Work to do: Turn the part that opens with the line containing "The height and width of the screenshot is (490, 653)." and closes with the line containing "pos(292,60)" into a JSON list of strings, one string per line, leaving out blank lines. Both end lines are included.

#### Records shown

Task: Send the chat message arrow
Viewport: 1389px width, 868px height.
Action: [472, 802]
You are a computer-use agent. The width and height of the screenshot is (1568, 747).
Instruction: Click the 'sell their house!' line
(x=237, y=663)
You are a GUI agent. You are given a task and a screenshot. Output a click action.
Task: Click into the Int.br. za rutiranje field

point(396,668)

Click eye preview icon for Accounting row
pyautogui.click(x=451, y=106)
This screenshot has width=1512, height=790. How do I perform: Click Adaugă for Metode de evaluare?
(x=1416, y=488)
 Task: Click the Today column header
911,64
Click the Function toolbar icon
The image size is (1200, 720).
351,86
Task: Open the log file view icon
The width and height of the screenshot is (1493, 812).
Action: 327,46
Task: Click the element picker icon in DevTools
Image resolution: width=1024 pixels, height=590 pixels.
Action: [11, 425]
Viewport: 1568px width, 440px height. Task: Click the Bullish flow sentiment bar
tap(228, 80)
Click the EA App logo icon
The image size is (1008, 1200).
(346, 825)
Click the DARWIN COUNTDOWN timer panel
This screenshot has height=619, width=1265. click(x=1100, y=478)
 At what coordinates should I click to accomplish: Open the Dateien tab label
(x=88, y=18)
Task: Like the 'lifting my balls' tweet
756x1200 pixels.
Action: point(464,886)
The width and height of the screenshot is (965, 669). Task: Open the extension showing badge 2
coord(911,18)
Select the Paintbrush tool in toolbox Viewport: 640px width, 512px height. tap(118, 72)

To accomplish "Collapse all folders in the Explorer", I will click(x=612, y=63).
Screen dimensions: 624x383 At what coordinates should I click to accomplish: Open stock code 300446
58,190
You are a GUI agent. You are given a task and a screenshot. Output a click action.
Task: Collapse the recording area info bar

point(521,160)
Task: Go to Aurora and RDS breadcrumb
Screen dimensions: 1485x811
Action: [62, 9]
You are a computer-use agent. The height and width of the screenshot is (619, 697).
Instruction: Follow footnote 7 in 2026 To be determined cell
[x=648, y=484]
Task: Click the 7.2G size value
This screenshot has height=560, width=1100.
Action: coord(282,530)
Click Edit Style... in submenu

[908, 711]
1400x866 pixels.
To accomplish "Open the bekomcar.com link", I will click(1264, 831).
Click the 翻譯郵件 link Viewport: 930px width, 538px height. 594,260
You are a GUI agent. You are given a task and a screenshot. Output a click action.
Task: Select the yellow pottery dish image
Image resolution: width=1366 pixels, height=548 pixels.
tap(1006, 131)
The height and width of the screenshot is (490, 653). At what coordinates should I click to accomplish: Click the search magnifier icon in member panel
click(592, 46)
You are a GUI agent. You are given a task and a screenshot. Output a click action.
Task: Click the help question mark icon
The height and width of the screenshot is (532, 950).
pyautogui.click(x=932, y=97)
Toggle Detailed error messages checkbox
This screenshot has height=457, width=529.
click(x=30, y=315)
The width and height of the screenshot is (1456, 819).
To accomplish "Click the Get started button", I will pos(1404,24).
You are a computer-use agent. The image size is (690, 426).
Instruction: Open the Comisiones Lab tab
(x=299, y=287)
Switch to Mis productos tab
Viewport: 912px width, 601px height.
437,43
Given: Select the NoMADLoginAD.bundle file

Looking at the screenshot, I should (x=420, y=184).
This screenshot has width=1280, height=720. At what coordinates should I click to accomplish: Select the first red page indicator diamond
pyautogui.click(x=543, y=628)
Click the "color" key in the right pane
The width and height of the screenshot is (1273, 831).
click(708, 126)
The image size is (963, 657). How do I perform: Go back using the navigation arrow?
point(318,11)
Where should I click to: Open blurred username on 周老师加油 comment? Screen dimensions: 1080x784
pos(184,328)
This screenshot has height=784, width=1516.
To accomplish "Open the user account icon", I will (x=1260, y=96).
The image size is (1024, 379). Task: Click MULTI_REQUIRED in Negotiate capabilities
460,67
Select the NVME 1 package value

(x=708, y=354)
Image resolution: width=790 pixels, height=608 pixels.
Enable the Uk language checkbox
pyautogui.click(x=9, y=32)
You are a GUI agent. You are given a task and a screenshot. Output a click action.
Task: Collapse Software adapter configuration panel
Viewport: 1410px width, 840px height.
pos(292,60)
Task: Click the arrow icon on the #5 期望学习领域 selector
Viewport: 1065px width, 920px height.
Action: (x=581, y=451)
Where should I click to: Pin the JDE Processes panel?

########

Task response:
[
  "The height and width of the screenshot is (490, 653). At what coordinates should I click to accomplish: Click the search magnifier icon in member panel",
  "click(592, 46)",
  "You are a GUI agent. You are given a task and a screenshot. Output a click action.",
  "Task: Click the help question mark icon",
  "The height and width of the screenshot is (532, 950).",
  "pyautogui.click(x=932, y=97)",
  "Toggle Detailed error messages checkbox",
  "This screenshot has height=457, width=529.",
  "click(x=30, y=315)",
  "The width and height of the screenshot is (1456, 819).",
  "To accomplish \"Click the Get started button\", I will pos(1404,24).",
  "You are a computer-use agent. The image size is (690, 426).",
  "Instruction: Open the Comisiones Lab tab",
  "(x=299, y=287)",
  "Switch to Mis productos tab",
  "Viewport: 912px width, 601px height.",
  "437,43",
  "Given: Select the NoMADLoginAD.bundle file",
  "Looking at the screenshot, I should (x=420, y=184).",
  "This screenshot has width=1280, height=720. At what coordinates should I click to accomplish: Select the first red page indicator diamond",
  "pyautogui.click(x=543, y=628)",
  "Click the \"color\" key in the right pane",
  "The width and height of the screenshot is (1273, 831).",
  "click(708, 126)",
  "The image size is (963, 657). How do I perform: Go back using the navigation arrow?",
  "point(318,11)",
  "Where should I click to: Open blurred username on 周老师加油 comment? Screen dimensions: 1080x784",
  "pos(184,328)",
  "This screenshot has height=784, width=1516.",
  "To accomplish \"Open the user account icon\", I will (x=1260, y=96).",
  "The image size is (1024, 379). Task: Click MULTI_REQUIRED in Negotiate capabilities",
  "460,67",
  "Select the NVME 1 package value",
  "(x=708, y=354)",
  "Image resolution: width=790 pixels, height=608 pixels.",
  "Enable the Uk language checkbox",
  "pyautogui.click(x=9, y=32)",
  "You are a GUI agent. You are given a task and a screenshot. Output a click action.",
  "Task: Collapse Software adapter configuration panel",
  "Viewport: 1410px width, 840px height.",
  "pos(292,60)"
]